API - Serves a set of useful queries for indexed data over a REST API. Used to power the GUI and hopefully other third-party applications in the future.

GUI - A simple web interface for interacting with the data made available by Shrike. A hosted version of this application may be found here.

You can find instructions on how to operate each of the components independently in the respective sections below.

Pull requests and suggestions are welcomed in any of the components. There are innumerable ways to improve the code and broaden the featureset.

Indexer

A 🔥 blazingly fast 🔥 chain indexer for Neo N3.

Indexer is the first and primary component. It was built with personal projects in mind, and as a learning experience, so is very much a WIP. However, it should be just about safe for human consumption.

The Indexer oversees three functions:

  • Synchronize a NeoGo instance.
  • Fetch block, transaction, and application log data.
  • Process and store the chain data into SQLite tables.

Requirements

  • The latest stable Rust version.
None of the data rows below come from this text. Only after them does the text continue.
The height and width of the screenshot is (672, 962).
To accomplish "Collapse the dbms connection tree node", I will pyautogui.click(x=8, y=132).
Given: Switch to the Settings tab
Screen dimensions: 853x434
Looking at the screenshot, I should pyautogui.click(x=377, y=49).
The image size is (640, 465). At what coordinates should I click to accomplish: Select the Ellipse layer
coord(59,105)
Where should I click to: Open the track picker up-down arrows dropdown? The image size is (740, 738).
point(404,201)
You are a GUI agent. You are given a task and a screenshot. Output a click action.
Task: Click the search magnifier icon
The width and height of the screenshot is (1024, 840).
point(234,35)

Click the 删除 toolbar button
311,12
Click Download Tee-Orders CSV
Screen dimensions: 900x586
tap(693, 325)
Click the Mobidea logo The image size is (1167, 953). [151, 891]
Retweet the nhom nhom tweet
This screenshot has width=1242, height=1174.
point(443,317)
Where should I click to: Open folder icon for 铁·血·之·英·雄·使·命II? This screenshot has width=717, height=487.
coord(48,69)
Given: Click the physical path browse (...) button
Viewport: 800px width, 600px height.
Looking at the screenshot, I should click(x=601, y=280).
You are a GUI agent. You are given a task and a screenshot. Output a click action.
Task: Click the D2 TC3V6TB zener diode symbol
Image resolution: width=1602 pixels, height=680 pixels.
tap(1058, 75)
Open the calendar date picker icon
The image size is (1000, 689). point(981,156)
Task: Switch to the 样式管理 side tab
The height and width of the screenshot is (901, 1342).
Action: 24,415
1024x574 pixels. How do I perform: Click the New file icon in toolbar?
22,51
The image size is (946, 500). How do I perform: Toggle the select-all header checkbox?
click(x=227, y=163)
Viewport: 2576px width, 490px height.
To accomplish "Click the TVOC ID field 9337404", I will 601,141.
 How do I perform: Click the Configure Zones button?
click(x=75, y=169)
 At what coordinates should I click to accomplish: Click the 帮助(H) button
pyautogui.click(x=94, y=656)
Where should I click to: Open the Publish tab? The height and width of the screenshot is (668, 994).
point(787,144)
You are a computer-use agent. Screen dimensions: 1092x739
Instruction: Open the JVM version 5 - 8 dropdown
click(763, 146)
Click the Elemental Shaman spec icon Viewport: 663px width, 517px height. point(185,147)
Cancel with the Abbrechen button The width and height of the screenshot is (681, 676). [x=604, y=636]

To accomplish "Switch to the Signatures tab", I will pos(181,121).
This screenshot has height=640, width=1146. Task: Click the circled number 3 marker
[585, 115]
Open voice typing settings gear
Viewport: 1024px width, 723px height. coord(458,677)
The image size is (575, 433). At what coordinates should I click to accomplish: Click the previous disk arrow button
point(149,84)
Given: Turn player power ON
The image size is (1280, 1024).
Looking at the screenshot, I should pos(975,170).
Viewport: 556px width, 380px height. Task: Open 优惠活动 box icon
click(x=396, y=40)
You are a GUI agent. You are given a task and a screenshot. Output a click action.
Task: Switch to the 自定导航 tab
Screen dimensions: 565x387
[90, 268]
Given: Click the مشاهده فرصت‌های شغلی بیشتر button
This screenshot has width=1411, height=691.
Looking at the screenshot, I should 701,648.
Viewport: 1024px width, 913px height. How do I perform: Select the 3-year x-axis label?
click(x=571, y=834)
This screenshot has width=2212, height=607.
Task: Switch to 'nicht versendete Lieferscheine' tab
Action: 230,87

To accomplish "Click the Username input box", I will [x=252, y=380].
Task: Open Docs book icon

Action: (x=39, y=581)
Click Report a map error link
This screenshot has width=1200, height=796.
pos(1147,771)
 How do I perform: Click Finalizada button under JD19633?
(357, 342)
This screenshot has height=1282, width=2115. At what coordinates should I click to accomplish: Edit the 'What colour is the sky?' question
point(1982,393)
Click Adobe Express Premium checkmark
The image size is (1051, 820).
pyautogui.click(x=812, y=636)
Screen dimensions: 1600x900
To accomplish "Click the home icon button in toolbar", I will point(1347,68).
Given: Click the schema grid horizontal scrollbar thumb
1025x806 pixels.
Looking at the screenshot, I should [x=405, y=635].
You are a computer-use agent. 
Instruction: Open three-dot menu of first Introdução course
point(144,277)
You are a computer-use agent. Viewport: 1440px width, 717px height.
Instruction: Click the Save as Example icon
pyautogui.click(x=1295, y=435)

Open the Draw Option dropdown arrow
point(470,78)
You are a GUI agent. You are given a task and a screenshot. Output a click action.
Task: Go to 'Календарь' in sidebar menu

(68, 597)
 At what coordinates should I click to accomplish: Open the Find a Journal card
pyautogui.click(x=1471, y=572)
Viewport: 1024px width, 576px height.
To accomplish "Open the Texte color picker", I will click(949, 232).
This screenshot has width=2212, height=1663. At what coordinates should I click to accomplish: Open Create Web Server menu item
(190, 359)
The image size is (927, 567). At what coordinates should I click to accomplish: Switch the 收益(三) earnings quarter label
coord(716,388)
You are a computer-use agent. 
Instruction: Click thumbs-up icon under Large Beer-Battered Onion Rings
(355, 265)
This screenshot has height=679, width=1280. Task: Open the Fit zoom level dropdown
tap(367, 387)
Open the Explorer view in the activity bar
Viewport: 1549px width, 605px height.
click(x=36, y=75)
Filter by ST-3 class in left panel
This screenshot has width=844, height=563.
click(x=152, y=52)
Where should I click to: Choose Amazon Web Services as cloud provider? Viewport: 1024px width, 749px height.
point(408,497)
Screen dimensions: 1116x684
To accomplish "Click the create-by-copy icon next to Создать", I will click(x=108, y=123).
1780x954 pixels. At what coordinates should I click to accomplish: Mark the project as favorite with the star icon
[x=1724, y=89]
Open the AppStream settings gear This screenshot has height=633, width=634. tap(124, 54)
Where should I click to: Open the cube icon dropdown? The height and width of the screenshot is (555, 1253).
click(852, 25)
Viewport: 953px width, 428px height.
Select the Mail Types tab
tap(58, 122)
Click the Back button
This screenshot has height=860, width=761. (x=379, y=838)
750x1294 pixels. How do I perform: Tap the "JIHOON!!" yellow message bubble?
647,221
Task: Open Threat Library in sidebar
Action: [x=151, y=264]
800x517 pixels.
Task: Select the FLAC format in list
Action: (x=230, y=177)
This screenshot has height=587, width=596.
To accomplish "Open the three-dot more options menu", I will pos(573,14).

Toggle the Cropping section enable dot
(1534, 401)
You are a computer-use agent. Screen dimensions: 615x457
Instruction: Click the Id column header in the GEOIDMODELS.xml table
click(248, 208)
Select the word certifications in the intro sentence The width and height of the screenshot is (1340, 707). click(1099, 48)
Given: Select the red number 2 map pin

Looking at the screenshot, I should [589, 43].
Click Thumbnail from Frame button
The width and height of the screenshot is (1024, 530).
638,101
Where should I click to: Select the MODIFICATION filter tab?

I recommend using Rustup.
  • The NeoGo v0.101.0 binary for your platform. Get that here. Indexer has not been tested on any platform except Windows 10.
  • (Optional) An SQLite-compatible DB browser/query editor. For simplicity I enjoy DB Browser, going more advanced you might prefer DBeaver.

Quickstart

  1. Clone or otherwise download the Indexer folder.
  2. Drop your NeoGo binary in the root directory (where Cargo.toml lives). On Windows, rename the binary to neogo.exe. On other platforms, you'll likely need to edit main.rs to use the correct path in spawn::NeoGo::new().
  3. Open the root directory in a terminal and enter cargo run --release to build and run.
  4. Do something else for a while.

Notes

All figures below are accurate on my machine as of block height ~2.7M.

Database structure

The database has two tables: blocks and transactions. They are modelled to closely match their typical NeoRPC forms, with some allowances made for SQL and the cramming of the relevant parts of their respective application logs into each.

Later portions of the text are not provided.